The inhibitory effect of IL-1β on IL-6-induced α2-macroglobulin expression is due to activation of NF-κB

The cross-talk between the signal transduction of simultaneous acting cytokines largely determines the final impact of cytokines on their target genes. Both NF-kappab and STAT3 are transcription factors well known to be activated by many stimuli and to mediate transcriptional activation by binding to specific enhancer sequences. In this study, it is analyzed how IL-1 beta inhibits IL-6-induced transcriptional activation of the alpha (2)-macroglobulin promoter.

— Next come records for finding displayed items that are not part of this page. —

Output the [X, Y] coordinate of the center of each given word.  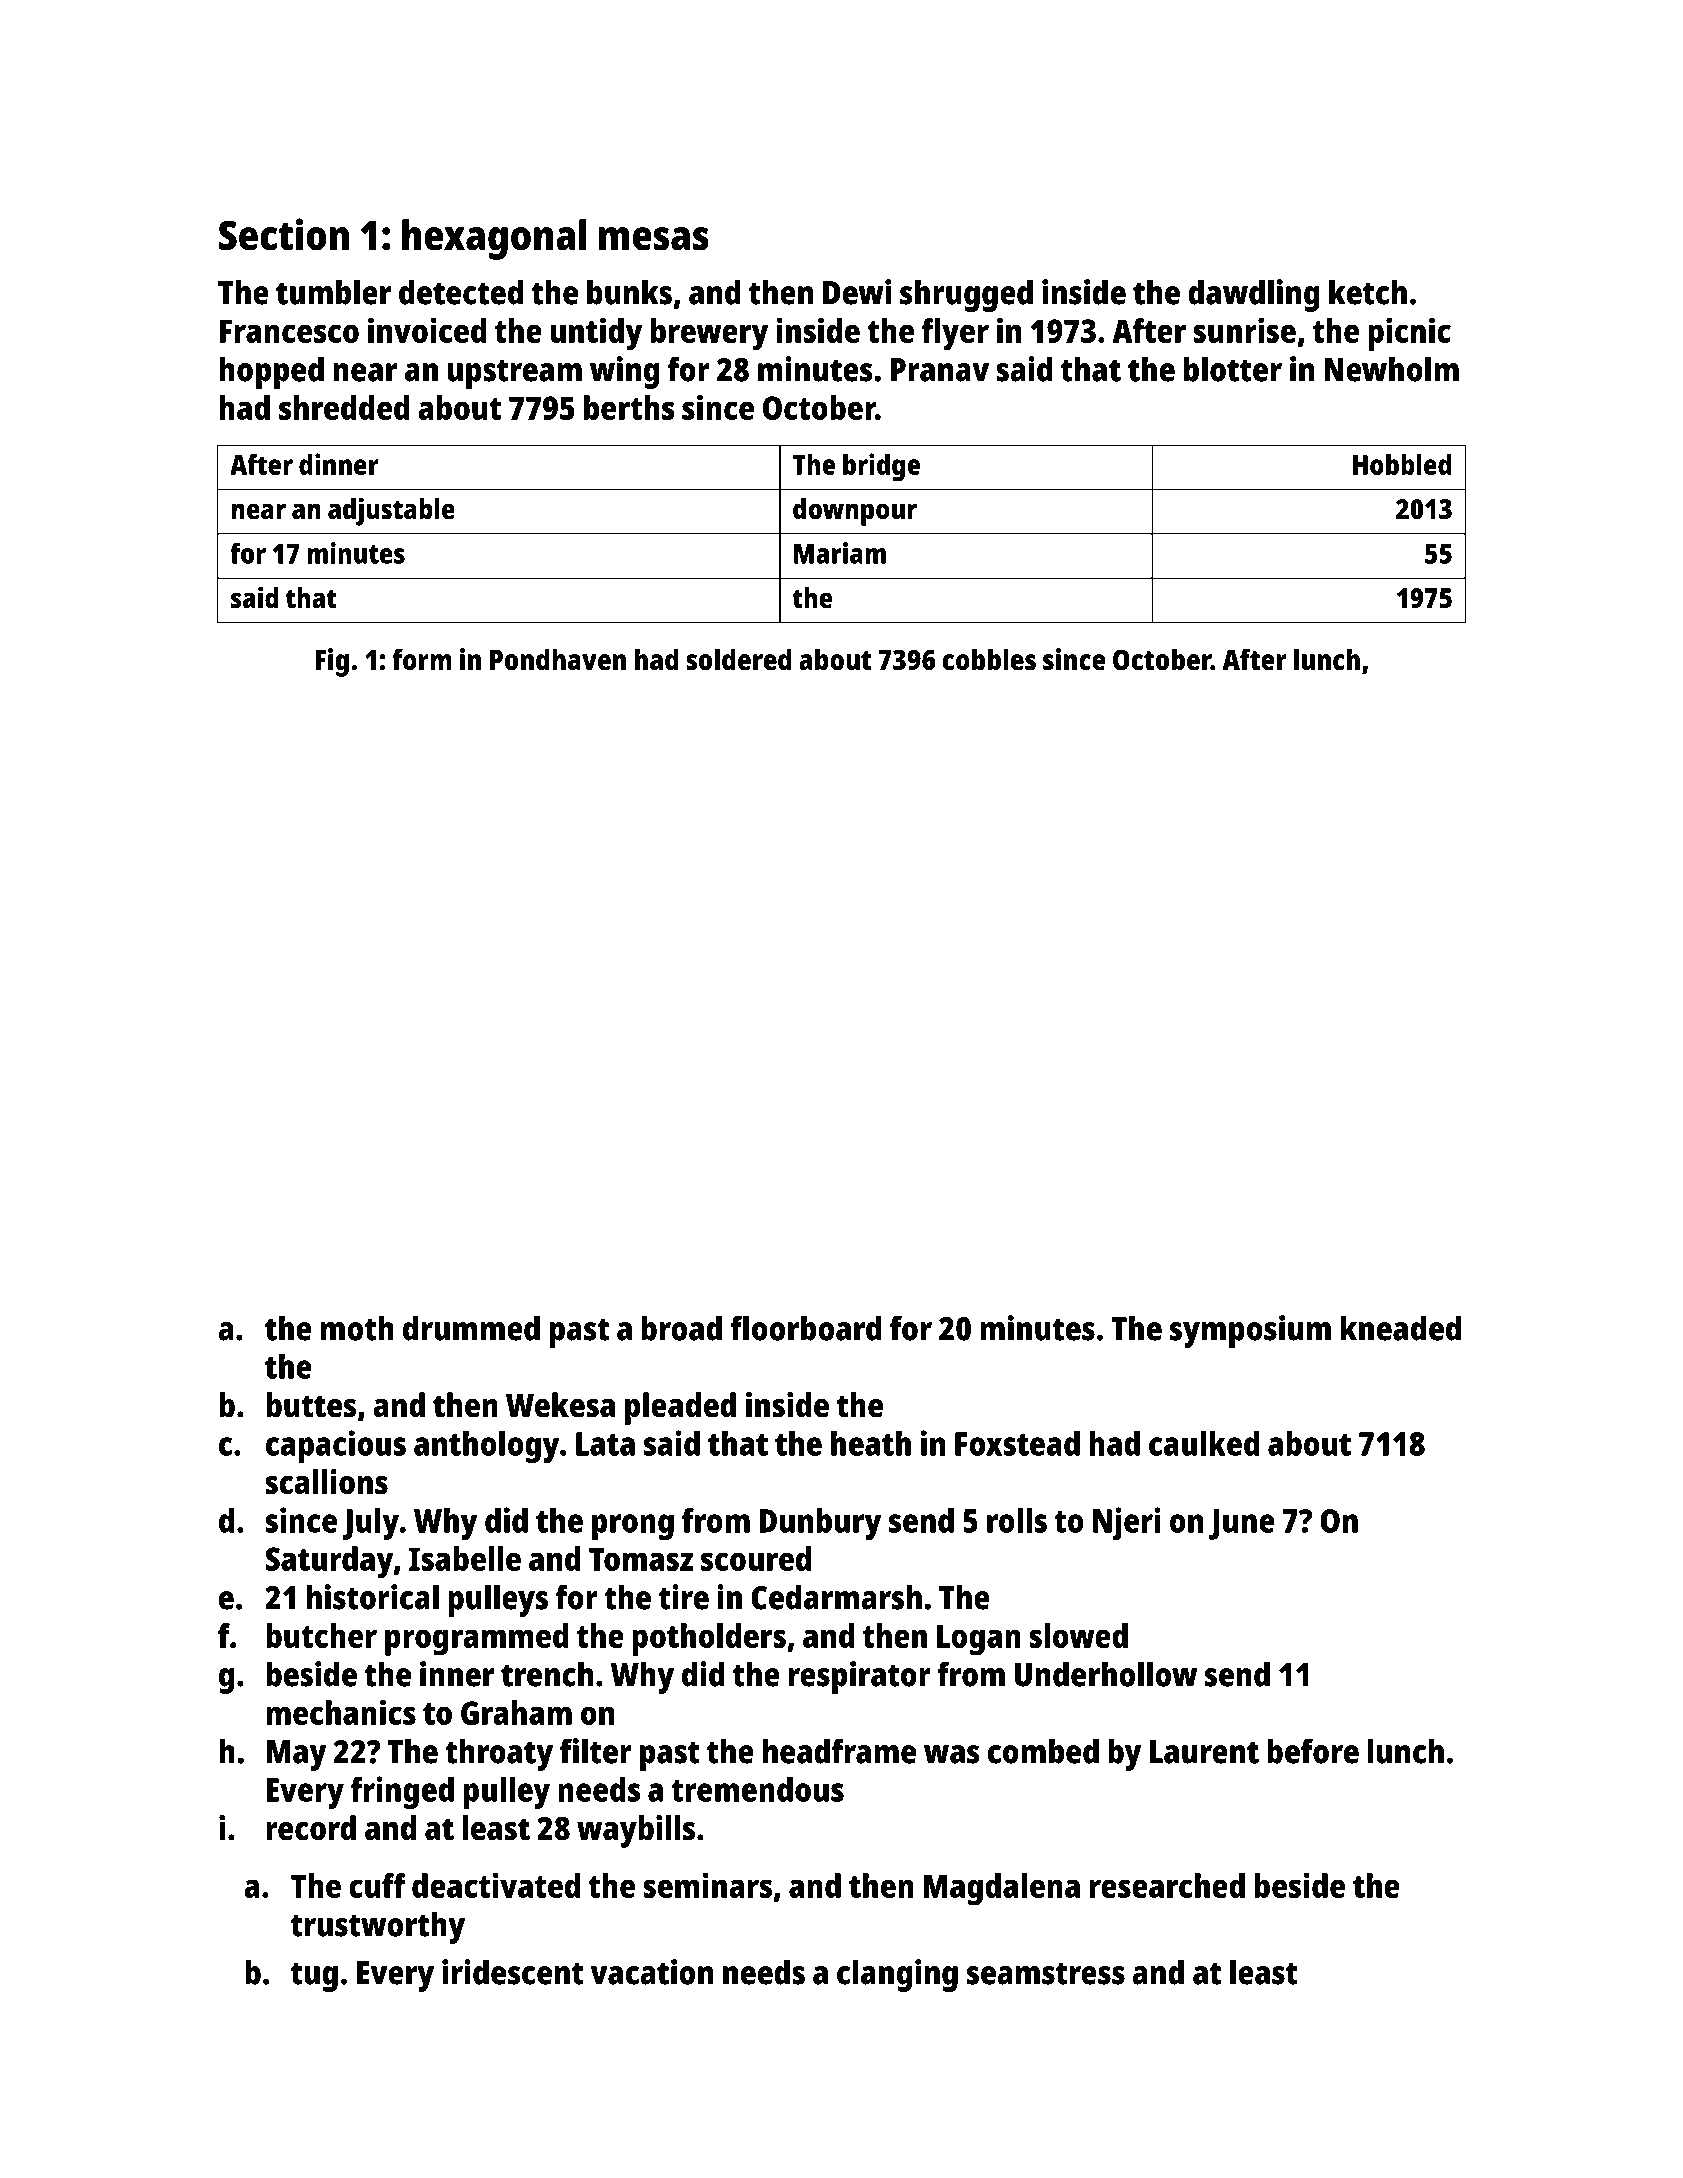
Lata [605, 1444]
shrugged [966, 295]
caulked [1204, 1443]
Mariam [840, 553]
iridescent [513, 1972]
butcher [321, 1635]
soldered [739, 659]
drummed [471, 1328]
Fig [332, 662]
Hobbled [1402, 464]
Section [284, 234]
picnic [1409, 334]
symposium [1250, 1331]
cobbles [989, 659]
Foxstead [1017, 1443]
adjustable [391, 511]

It is shown that IL-1 beta prevents STAT3 binding to the two STAT3-responsive sites within the alpha (2)-macroglobulin promoter by association of IL-1 beta -activated NF-kappaB to this region. The observation that inhibition of IL-6-induced transcriptional activation of this promoter by IL-1 beta is reversed by cotransfection with 1-kappab alpha provides evidence that Nf-kappab activation by IL-1 beta is responsible for inhibition of IL-6-mediated trans activation of the alpha (2)-macroglobulin gene. Accordingly, cotransfection of the NF-kappaB subunits p50 or p65 themselves inhibited activation of the alpha (2)-macroglobulin promoter by IL-6. Introduction of point mutations in each of the two NF-kappaB sites overlapping the two STAT3 binding sites within the a2-macroglobulin promoter provides evidence that each of these two sites counteracts transcriptional activation via STAT3. Most interestingly, at least one functional NF-kappaB consensus site is essential for the IL-6-induced transcriptional activation of the alpha (2)-macroglobulin promoter. Additional data are provided indicating that the activation of NF-kappaB by IL-1 beta is also responsible for the inhibition of other IL-6-inducible genes, such as the alpha (2)-antichymotrypsin gene as well as the suppressor of cytokine signaling 3 gene, suggesting a more general relevance of this mechanism for transcriptional regulation.